Abstract

Abstract Recent scholarship has promoted reflexivity in migration research using visual participatory methods. However, the perspectives of cross-border workers living as undocumented migrants in borderlands have been understudied using these methods. Adopting a reflexive approach to Participatory Filmmaking (PF), this article critically engages with the co-production of knowledge amongst thirteen Moroccan cross-border women living and working irregularly as domestic workers in the Spanish city of Ceuta, North Africa. Empirically grounded in a 3-month PF workshop conducted during the closure of the Moroccan–Spanish border following the coronavirus disease 2019 (COVID-19) lockdown, it explores the application of specific methods and tactics of data collection and analysis based on researchers’ and participants’ reflexivity to reveal some of the local colonial legacies that emerge when approaching this methodology from a Eurocentric gaze.

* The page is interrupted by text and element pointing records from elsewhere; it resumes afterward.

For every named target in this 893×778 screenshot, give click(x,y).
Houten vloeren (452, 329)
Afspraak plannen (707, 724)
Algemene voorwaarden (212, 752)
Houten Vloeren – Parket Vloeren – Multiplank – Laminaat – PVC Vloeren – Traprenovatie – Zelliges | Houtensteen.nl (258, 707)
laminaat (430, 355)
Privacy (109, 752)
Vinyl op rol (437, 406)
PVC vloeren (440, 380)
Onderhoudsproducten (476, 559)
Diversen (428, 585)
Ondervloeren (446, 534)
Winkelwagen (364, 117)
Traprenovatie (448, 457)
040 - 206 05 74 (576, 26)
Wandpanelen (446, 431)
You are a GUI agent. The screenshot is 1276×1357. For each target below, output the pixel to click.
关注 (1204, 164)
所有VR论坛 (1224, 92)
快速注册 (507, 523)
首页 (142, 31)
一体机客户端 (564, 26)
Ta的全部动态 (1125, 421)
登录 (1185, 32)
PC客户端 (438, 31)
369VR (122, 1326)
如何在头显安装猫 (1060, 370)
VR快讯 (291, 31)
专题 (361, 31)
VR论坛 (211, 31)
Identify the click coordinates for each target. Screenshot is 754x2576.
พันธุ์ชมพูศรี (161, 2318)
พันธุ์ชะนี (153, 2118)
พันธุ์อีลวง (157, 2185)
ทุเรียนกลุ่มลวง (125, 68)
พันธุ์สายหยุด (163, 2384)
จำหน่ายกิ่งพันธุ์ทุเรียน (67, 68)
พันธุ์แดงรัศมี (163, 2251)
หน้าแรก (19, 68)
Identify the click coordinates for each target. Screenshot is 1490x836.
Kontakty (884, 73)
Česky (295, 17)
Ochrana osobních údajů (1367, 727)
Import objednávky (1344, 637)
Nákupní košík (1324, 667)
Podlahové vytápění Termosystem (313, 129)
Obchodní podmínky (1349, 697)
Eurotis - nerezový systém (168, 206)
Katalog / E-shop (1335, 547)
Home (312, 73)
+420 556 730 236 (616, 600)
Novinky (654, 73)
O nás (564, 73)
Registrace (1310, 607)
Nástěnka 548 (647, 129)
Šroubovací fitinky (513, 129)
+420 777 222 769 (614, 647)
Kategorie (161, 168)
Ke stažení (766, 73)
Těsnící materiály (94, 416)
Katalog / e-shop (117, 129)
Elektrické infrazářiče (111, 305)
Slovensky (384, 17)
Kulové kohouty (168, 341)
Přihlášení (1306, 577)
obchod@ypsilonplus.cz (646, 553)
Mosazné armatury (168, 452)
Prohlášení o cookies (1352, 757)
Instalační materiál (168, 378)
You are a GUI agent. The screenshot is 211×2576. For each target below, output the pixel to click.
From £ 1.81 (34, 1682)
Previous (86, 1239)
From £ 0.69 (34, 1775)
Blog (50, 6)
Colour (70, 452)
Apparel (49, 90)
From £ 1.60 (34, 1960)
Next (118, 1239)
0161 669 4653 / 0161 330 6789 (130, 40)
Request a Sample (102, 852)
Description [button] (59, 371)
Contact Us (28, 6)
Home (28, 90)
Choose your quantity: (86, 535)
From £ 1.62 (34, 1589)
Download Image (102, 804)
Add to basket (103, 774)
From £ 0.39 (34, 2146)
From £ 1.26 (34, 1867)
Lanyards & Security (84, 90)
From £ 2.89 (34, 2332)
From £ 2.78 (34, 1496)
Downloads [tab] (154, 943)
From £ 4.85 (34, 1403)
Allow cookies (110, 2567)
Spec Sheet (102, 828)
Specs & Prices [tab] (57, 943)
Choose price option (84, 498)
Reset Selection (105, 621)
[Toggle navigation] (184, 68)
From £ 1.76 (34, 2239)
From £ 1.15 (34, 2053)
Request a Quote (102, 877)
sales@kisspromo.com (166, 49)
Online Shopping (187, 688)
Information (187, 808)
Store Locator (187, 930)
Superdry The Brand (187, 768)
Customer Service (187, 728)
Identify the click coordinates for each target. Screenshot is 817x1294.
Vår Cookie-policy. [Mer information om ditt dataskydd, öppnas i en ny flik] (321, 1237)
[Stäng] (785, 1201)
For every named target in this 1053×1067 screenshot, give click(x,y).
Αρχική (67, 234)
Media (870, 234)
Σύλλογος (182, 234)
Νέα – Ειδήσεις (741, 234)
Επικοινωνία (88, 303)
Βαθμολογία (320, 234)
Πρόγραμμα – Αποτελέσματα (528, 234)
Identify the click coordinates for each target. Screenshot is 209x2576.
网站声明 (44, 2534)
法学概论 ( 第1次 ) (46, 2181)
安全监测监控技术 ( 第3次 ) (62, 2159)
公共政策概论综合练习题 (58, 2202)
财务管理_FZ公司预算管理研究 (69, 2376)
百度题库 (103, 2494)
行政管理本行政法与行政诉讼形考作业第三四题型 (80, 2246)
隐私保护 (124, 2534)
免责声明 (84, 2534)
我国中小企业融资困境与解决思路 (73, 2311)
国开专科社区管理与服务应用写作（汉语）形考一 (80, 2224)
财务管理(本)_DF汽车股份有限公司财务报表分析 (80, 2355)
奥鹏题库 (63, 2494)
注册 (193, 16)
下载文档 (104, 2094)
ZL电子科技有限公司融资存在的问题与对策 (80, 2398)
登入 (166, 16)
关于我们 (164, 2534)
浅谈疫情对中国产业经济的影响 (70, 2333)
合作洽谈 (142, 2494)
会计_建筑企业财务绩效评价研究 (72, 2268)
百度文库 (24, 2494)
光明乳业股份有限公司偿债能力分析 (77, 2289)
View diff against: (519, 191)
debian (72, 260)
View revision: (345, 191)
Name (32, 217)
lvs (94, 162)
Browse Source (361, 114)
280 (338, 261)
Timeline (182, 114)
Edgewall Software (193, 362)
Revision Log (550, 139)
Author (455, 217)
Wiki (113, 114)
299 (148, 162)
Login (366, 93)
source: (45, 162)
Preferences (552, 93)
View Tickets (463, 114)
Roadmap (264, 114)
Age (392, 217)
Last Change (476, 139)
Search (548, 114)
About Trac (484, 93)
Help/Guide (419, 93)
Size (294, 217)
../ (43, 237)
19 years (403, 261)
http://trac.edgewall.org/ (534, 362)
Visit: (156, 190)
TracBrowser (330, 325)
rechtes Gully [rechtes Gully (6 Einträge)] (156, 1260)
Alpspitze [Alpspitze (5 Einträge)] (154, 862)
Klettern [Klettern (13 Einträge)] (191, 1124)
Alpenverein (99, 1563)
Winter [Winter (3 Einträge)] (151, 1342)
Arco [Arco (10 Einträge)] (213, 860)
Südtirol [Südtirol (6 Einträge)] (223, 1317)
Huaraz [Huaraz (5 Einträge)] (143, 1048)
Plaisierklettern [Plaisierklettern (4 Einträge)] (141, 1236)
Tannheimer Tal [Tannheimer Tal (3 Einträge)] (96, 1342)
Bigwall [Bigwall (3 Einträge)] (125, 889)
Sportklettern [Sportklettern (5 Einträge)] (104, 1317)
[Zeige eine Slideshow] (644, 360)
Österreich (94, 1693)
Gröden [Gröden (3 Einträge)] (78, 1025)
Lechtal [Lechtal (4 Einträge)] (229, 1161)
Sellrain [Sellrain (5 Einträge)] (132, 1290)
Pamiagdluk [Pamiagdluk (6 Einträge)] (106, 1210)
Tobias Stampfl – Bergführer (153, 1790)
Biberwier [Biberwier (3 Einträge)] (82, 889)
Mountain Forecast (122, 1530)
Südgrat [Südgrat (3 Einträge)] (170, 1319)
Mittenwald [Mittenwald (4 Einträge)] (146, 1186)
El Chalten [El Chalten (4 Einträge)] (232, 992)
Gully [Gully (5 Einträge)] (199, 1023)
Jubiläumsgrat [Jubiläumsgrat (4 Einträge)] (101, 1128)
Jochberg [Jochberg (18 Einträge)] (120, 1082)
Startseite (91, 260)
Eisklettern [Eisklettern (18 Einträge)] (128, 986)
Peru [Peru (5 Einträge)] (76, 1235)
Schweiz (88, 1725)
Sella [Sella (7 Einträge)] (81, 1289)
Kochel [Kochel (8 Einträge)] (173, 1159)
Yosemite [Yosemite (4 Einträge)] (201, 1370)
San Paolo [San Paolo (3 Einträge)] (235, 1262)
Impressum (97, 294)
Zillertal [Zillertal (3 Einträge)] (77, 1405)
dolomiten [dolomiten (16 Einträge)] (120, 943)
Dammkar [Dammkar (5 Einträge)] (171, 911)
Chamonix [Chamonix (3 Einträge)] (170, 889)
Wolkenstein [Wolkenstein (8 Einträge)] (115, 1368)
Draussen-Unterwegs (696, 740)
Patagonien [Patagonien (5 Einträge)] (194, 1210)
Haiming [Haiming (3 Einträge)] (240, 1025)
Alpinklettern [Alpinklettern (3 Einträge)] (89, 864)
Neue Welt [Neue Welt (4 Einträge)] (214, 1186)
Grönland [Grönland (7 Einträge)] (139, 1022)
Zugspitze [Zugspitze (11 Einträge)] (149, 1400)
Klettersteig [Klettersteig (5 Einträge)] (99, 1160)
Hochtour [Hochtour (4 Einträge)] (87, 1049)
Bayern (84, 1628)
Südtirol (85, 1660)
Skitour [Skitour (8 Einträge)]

To this end, I first established an ongoing, transparent dialogue aimed at unlearning, from the participants’ perspective, how to critically interrogate each facet of PF’s data collection and analysis. In this endeavour, decisions about the rationale for recruitment, practices, visuals, and technologies employed, participation, consent, and canons of technology and representation were negotiated to produce reflexive autoethnographies while avoiding exposure. Secondly, I consider specific reflexive tactics and methods of co-analysing data with participants to challenge specific categorizations while embracing decolonial feminist views. In doing so, I argue for a more reflexive approach to PF to redress existing power inequalities at the intersection of technology, representation, and voice at the heart of borderlands. It can be achieved by transforming methodological analysis into decolonial action and response.